DON’T try to force the speed at the expense of technique. Keep it healthy and relaxed.


– If you already have an established practice routine, view this as a supplement. It may (or may not) make you reconsider how you currently go about other aspects of your drumming.

Embrace the suck. If you are here with me then we share the common goal of wanting to improve. That doesn’t happen in a smooth straight line. Some days we suck, some days we feel ready to take on the world. Our trajectory IS upward. Accept there will be growing pains along the way.

Speed isn’t the only goal. We want better control, technique and execution. Remember ballads are just as hard to play as fast songs (arguably even harder). We are aiming for a level of mastery of these common and basic hand patterns, not just hanging on for dear life.

– Relax. Think of this as relaxing and meditative as opposed to stressful and tense.

– Incremental improvement is a marathon, not a sprint. Think long-term. Be patient.

– I have chosen speeds i feel most beginners can keep up with. If you are struggling with ‘Day 1’ for whatever reason, don’t give up. Metronomes are VERY tricky at first. Give yourself a chance to get the hang of it.

– 5, 10, 20, 50 attempts at any of the days (yes even day 1!) is fine. Do what you have to do.

– If the all-inclusive speeds I’m using at first are too slow, you are doing it wrong. This is an all too common way of thinking. Play at a higher level. Play more evenly. Cleaner.
Visualise you are playing the Royal Albert Hall and your favourite band has counted you off into the opening number.

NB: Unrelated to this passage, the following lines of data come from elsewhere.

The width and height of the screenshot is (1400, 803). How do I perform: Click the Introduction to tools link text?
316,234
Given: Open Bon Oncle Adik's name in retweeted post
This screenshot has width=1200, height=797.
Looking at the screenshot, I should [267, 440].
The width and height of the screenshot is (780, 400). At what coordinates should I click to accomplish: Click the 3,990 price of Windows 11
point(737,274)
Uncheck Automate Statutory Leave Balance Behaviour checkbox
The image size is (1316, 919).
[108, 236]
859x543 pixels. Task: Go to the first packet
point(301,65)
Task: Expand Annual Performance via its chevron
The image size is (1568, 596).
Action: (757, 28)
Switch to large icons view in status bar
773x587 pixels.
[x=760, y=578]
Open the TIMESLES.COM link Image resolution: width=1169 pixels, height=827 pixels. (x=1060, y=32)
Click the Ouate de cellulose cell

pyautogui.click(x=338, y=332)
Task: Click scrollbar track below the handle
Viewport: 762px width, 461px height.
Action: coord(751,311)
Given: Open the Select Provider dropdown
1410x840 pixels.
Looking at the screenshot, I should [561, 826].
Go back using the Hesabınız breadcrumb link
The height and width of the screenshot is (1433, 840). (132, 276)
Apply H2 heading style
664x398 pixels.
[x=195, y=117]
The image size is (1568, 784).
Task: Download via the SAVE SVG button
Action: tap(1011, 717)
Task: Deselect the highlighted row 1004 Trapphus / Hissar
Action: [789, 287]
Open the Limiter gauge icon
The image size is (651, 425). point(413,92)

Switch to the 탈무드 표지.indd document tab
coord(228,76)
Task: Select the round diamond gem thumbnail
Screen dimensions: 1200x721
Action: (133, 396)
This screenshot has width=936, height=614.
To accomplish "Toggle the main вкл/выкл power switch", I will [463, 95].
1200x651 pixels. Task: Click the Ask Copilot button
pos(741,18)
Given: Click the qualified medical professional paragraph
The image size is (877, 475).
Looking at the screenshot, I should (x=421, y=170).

– Try to start each new day at the precise tempo, don’t fall into the pocket by the 2nd bar, etc.
Sort the basic rudiments at these manageable tempos to reap the rewards at faster speeds.

There is NO ‘fail’ only quitting. What is failure? If a Baby tries to walk and falls over has he/she ‘failed’? Do we stand around laughing, pointing and saying ‘oh well obviously this Baby will never walk’. The Baby stands on its own two feet and takes a step after countless falls.

– Tomorrow never comes. You may as well start now. I’m right there with you.

Ready? Let’s DO THIS!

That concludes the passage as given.